→ **Work item**: Leave out the pictures, and reproduce exactly the lines from the line containing "Pick the 背景颜色 black color swatch" through the final line of the entries.

Pixel coordinate grounding data:
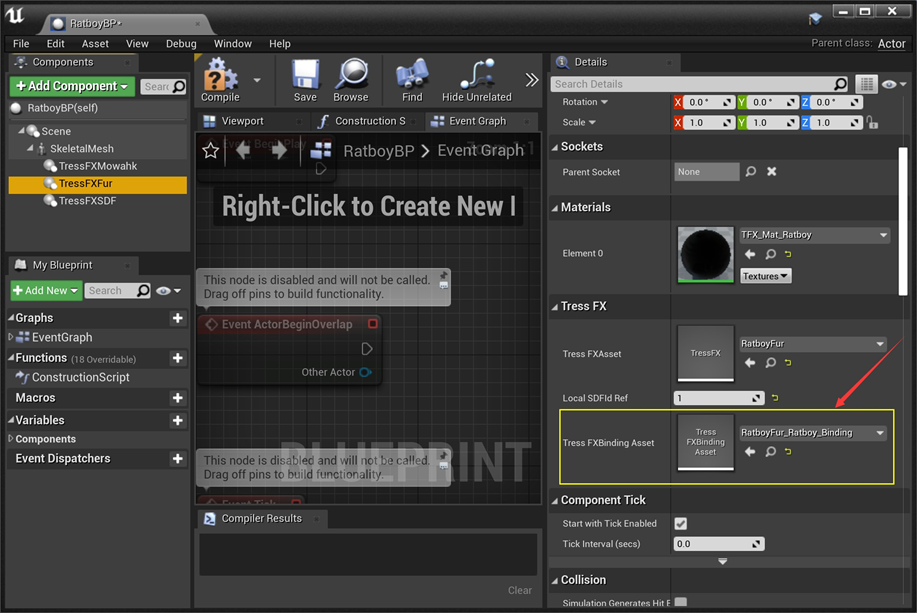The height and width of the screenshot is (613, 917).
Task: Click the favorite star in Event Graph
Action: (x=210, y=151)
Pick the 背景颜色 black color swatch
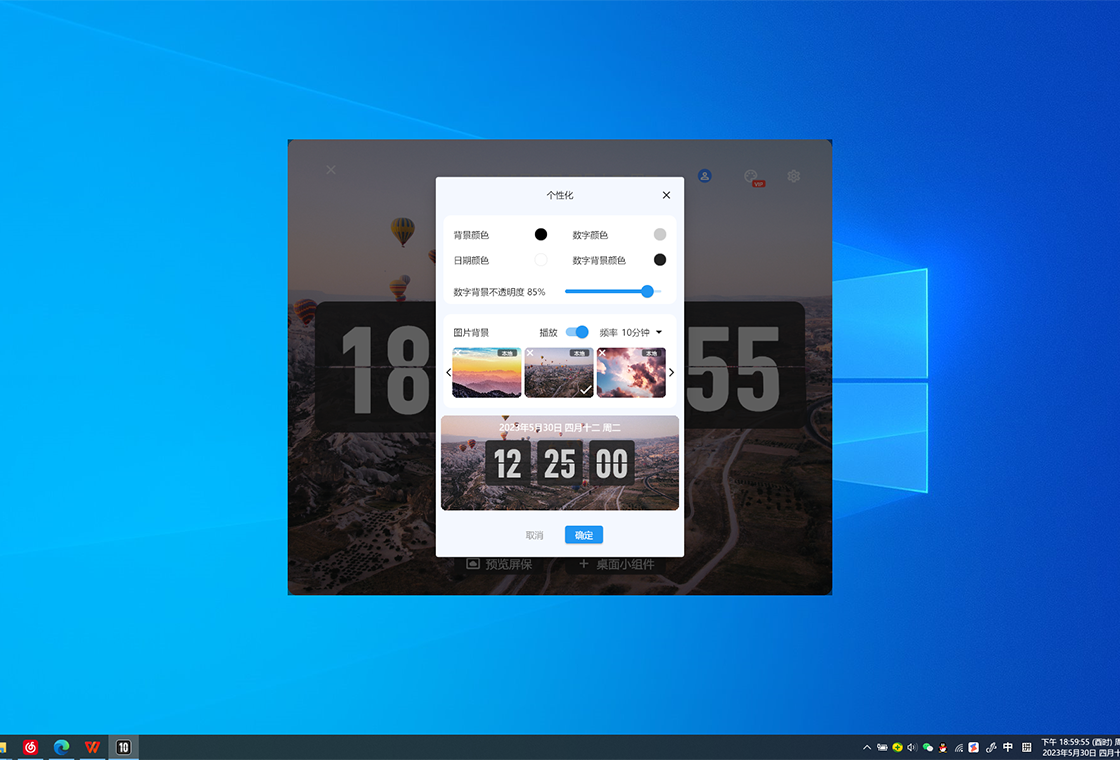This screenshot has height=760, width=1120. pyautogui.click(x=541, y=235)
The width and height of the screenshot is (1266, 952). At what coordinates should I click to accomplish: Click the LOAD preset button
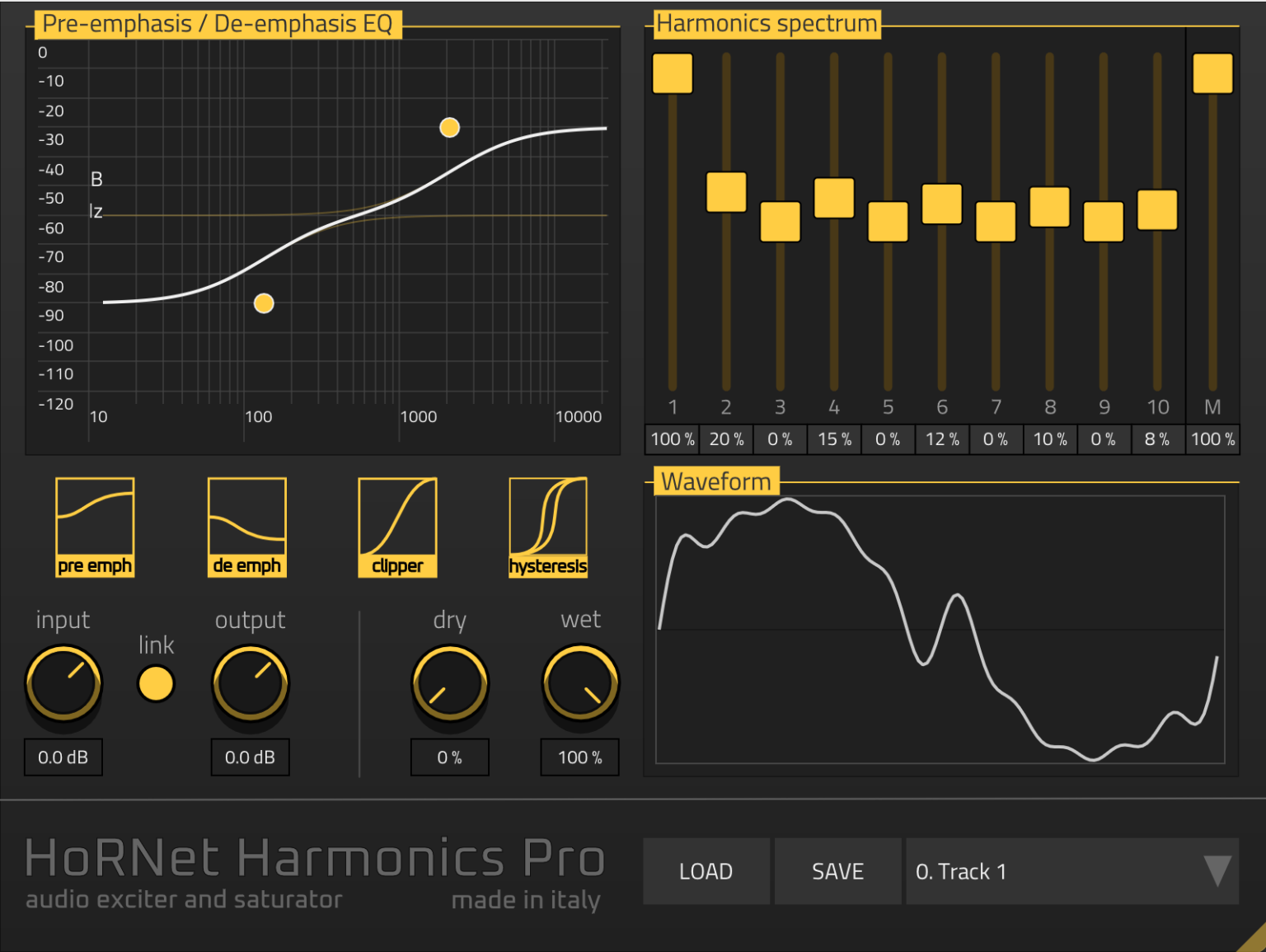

→ **Written answer**:
Pick the 背景颜色 black color swatch
This screenshot has height=760, width=1120. pyautogui.click(x=541, y=235)
The width and height of the screenshot is (1266, 952). At what coordinates should I click to accomplish: Click the LOAD preset button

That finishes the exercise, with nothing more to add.